My mother is sitting shiva for her father.
I am leaving home and it feels like something is tearing.
I don’t know that I will no longer have a home, that they will move to a new house while I am hiding in the attic at my boarding house, alone and afraid.
RIP
They will raise the youngest there until death do us part, embrace generational living, and have a bubby in the house in health and then again in sickness until death do us part while I stumble and fall and reach out to other people to beg for a way out.
RIP
They will live a lifetime, multiple lifetimes, with joy and pain and the ups and downs of family in a home where my seventh-grade drawings are on the walls, my rebel platform shoes are stored in a closet and there is a box that holds the bits of my existence somewhere forgotten or perhaps out of sight, out of mind, a home where I never have a room and always come as a guest and only if I am invited…while I scrape at my foundation and build myself up.
RIP
And time will pass.
Decades.
And things will happen to break us and repair us and change us
I will find serenity and gingerly tape a strand.

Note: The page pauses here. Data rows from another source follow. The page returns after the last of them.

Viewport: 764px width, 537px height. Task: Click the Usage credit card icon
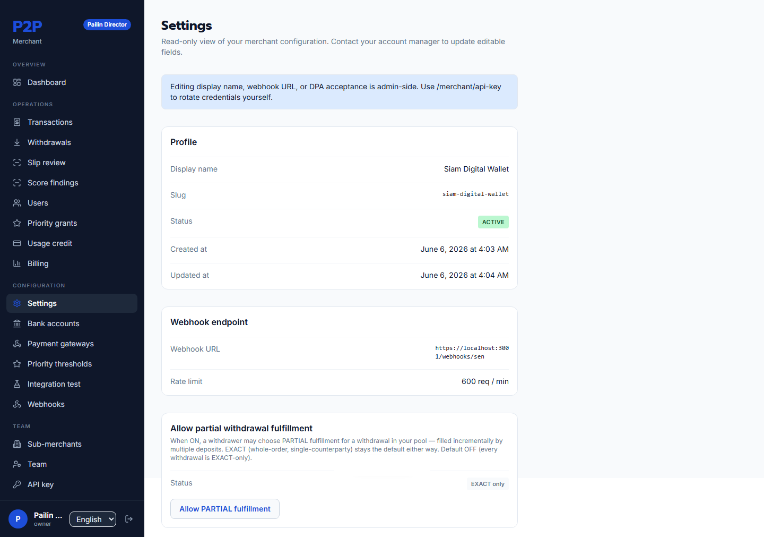point(17,243)
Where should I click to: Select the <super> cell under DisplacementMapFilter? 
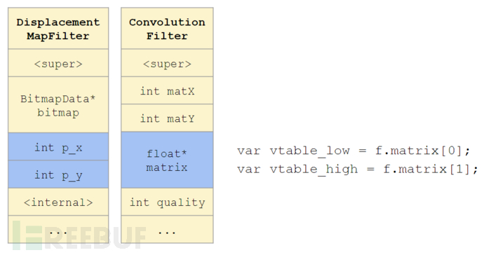point(58,63)
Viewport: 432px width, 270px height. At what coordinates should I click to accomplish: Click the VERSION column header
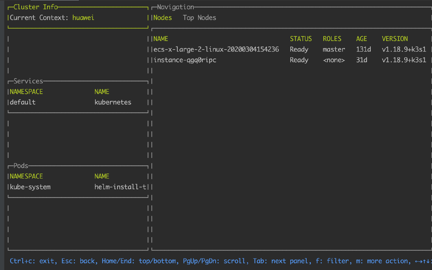tap(395, 39)
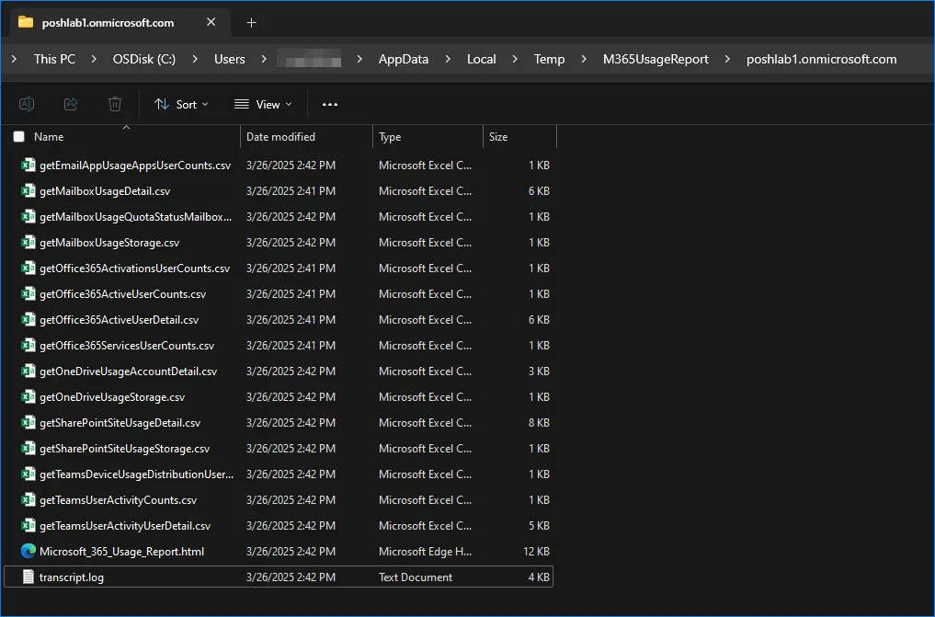Viewport: 935px width, 617px height.
Task: Expand the chevron after Temp in the address bar
Action: [584, 59]
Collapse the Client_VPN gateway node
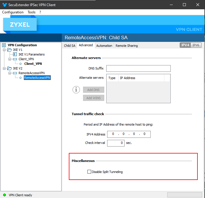Image resolution: width=205 pixels, height=198 pixels. point(10,59)
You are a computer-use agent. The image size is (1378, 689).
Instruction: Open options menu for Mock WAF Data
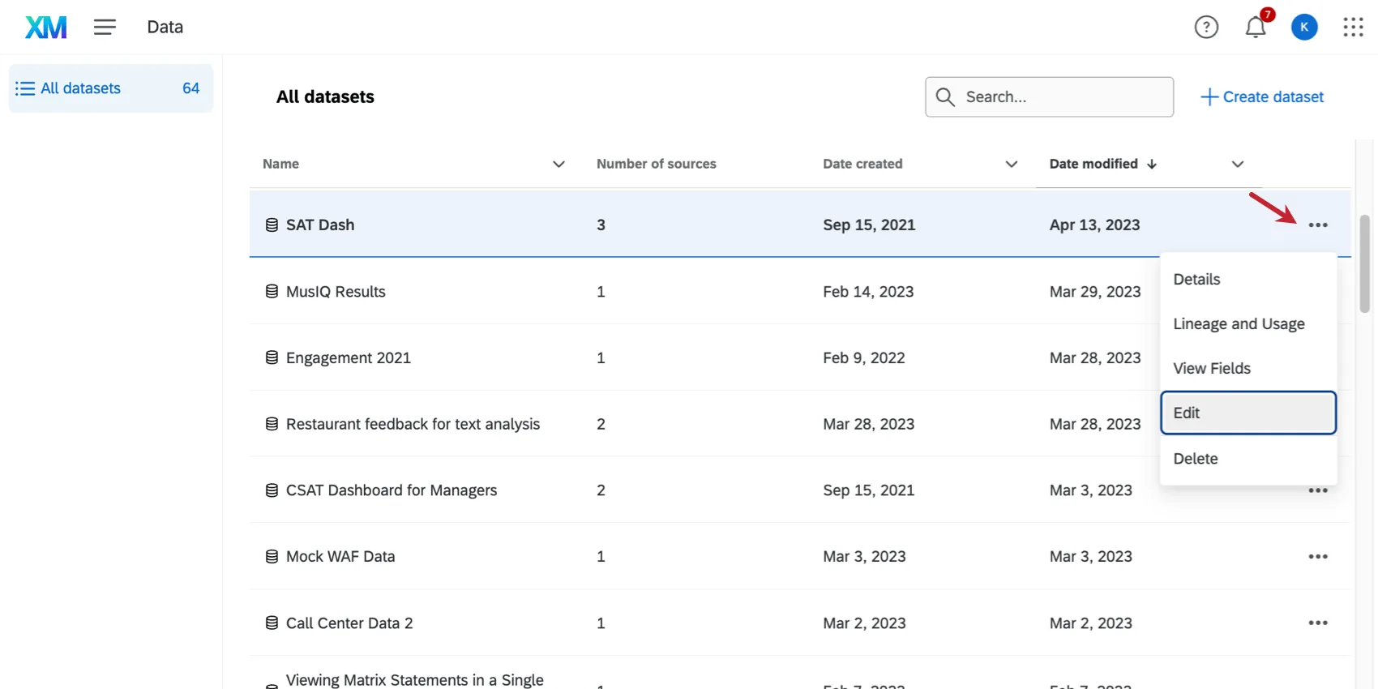coord(1317,557)
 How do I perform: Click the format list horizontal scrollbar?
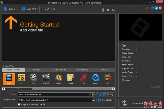coord(55,89)
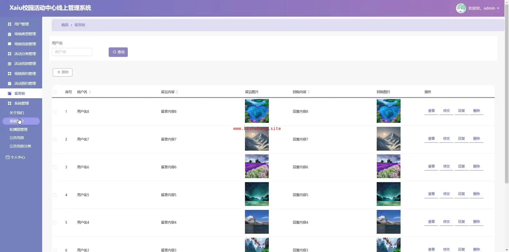Click 回复 link for 用户名7 row
Image resolution: width=509 pixels, height=252 pixels.
tap(461, 139)
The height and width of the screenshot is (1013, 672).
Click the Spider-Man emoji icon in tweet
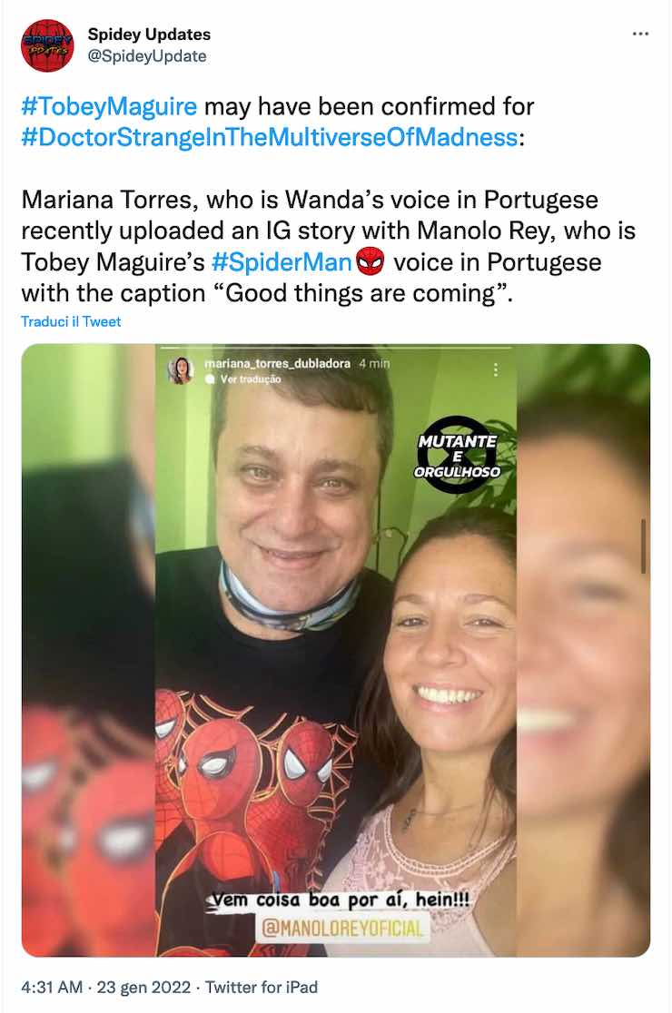click(x=371, y=261)
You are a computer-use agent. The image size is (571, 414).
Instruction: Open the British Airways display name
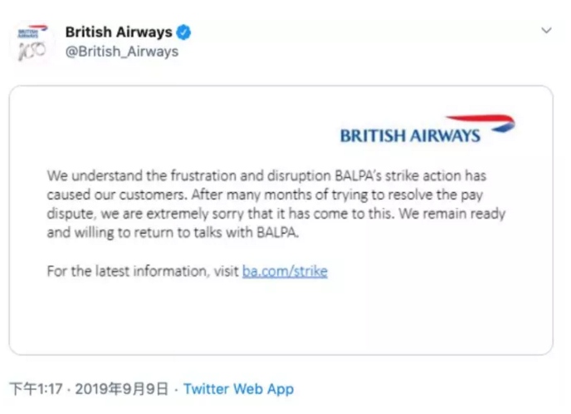point(119,32)
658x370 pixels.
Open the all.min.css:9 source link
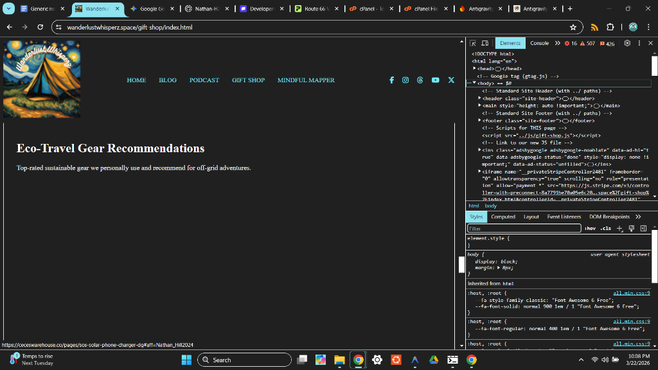coord(631,293)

I will start a home of my own and try to make it fit theirs.
My mother will show up when my son is born and sit with me in my grief of his death.

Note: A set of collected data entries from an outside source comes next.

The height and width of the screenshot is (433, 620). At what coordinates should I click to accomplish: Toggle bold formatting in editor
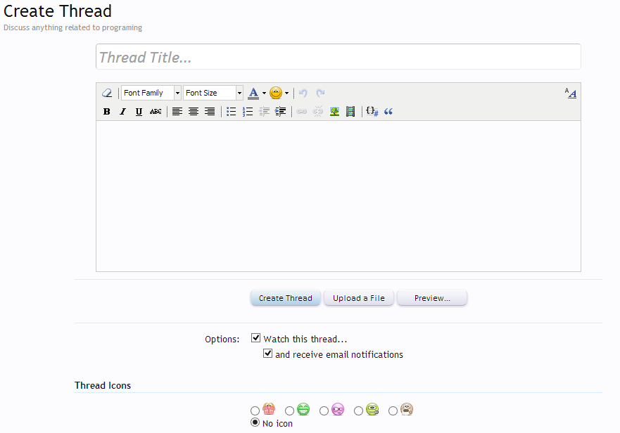(x=107, y=112)
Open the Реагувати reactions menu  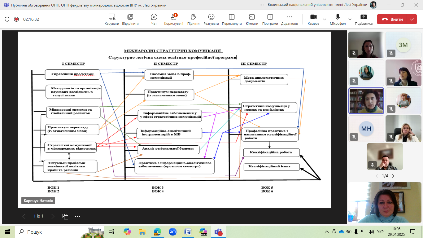[x=211, y=19]
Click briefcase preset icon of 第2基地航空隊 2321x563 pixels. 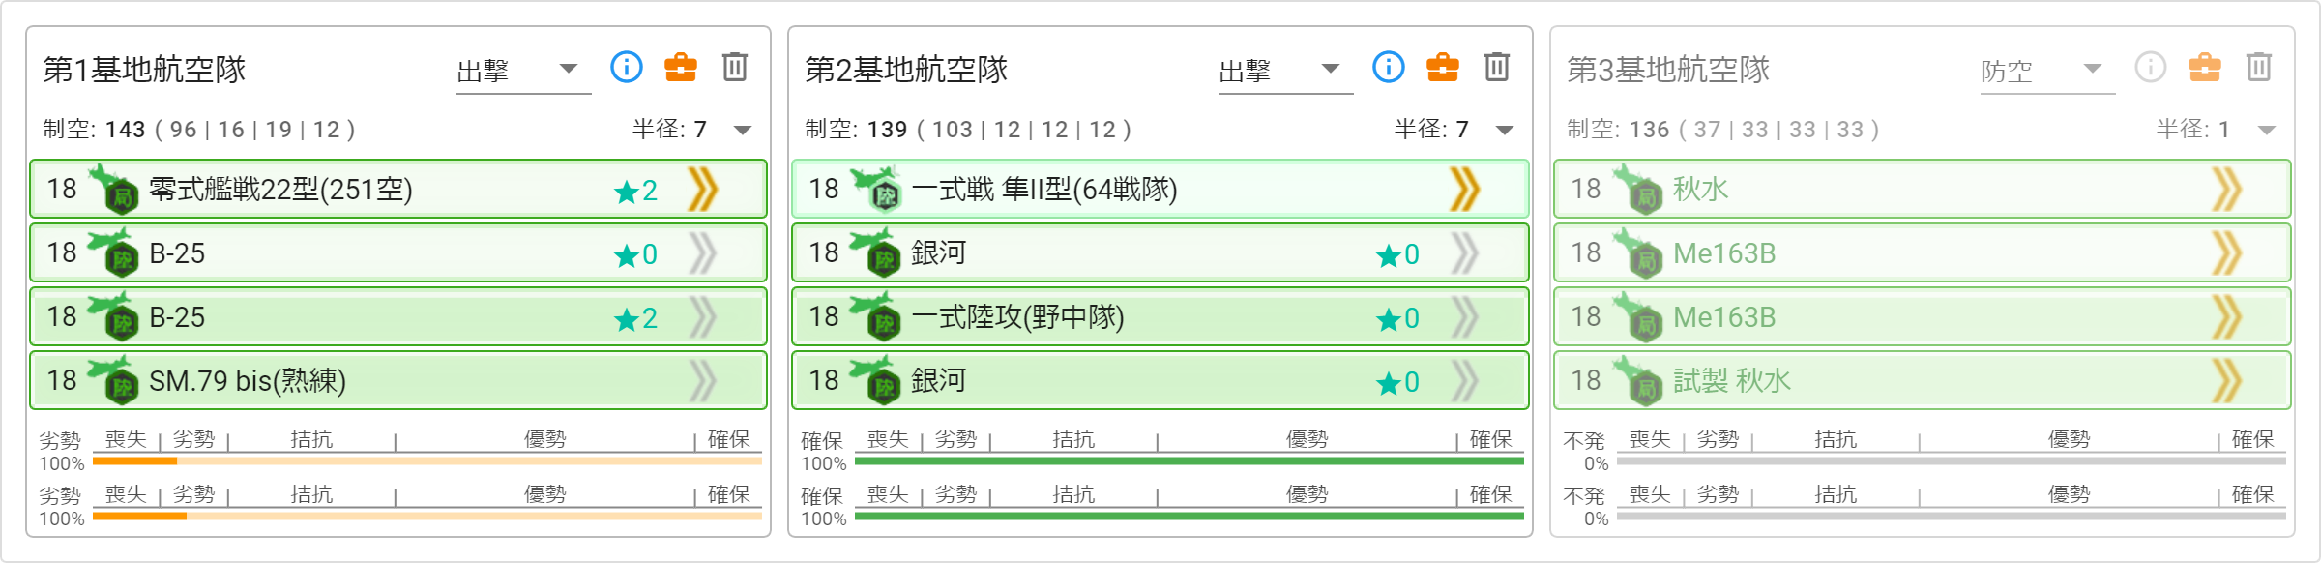coord(1443,67)
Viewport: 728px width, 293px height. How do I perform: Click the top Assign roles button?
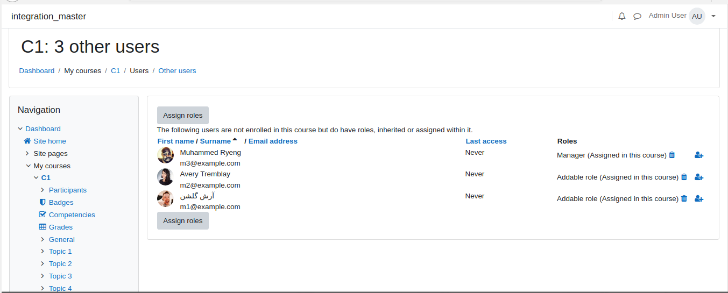pyautogui.click(x=183, y=115)
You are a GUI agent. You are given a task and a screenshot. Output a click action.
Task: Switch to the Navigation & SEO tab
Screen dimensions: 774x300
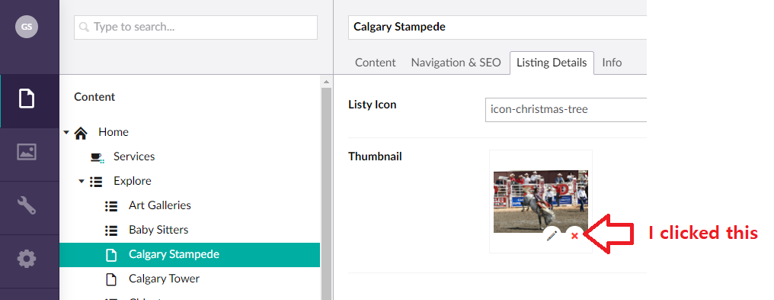tap(456, 63)
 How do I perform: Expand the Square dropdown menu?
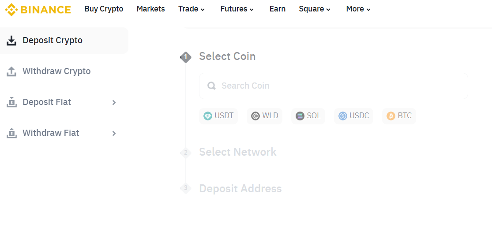coord(315,9)
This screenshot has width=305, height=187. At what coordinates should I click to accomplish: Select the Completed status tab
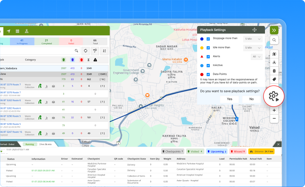tap(46, 41)
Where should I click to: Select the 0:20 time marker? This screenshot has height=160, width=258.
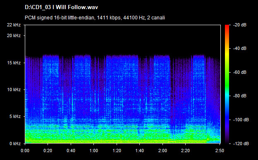point(48,151)
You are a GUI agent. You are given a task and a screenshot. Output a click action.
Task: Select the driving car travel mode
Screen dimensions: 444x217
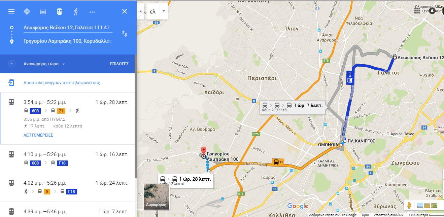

And then they will fail me when the past comes screaming at my door.
RIP
Trigger trigger everywhere, their life without me worst of all.
RIP
But then—
I will show up for them when they need me and stitch a severed thread.
I will play the part of daughter and sit with them as they grieve my sister’s death.

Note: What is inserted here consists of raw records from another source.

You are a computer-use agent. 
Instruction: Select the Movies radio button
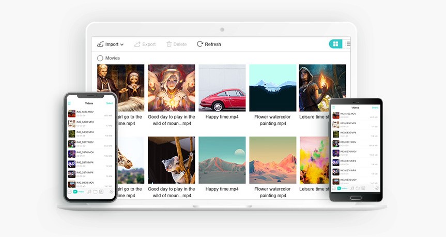(100, 58)
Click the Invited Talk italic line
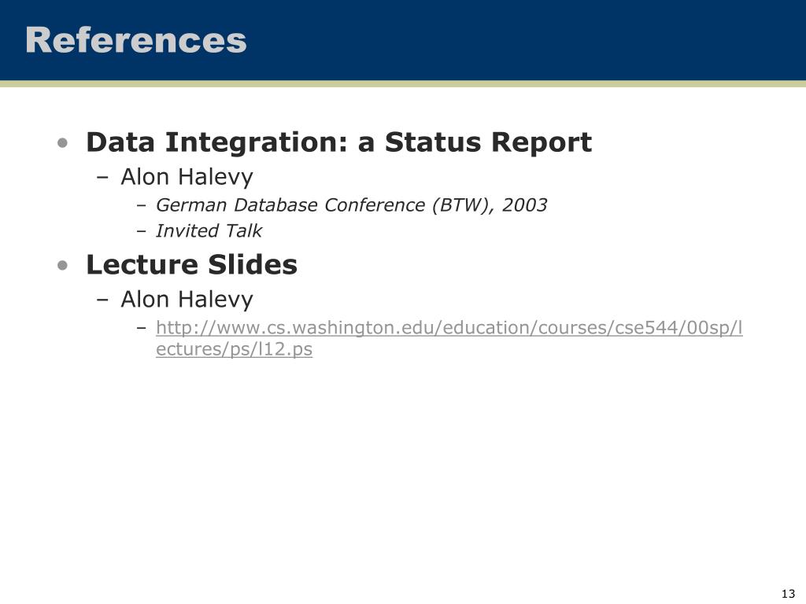 click(209, 231)
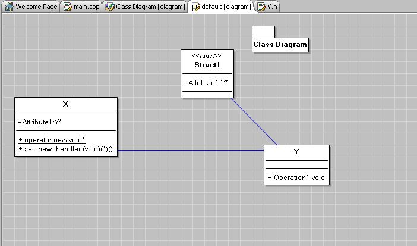Click the header file icon on Y.h tab
The height and width of the screenshot is (246, 417).
click(x=261, y=7)
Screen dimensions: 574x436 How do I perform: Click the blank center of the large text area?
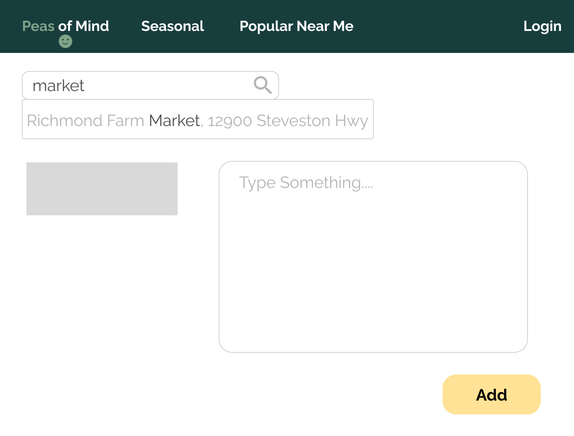coord(373,265)

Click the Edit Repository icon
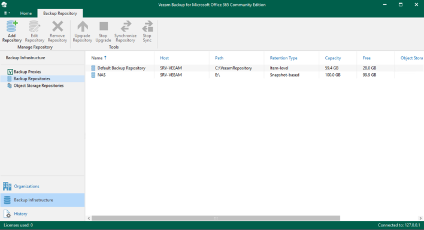click(34, 26)
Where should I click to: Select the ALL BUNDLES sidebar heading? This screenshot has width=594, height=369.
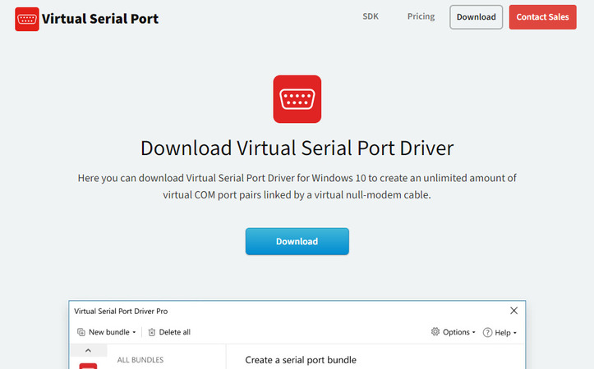tap(140, 360)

And there will be closure.
And an understanding that we are where we are and its ok to—
RIP
I will accept what is and embrace our separation and heal myself.
Maybe I will forgive.
And we will continue to live parallel lives weaving in and out.
But we will never share experiences.
Until now.
Here in my time and space and for the first time since 15, my mother is where mothers are when it is the end of the day and you are getting back to her because—sorry I couldn’t pick up Ma, I was in the office. What’s going on? Yeah the kids started school today and this is their schedule and how was your day?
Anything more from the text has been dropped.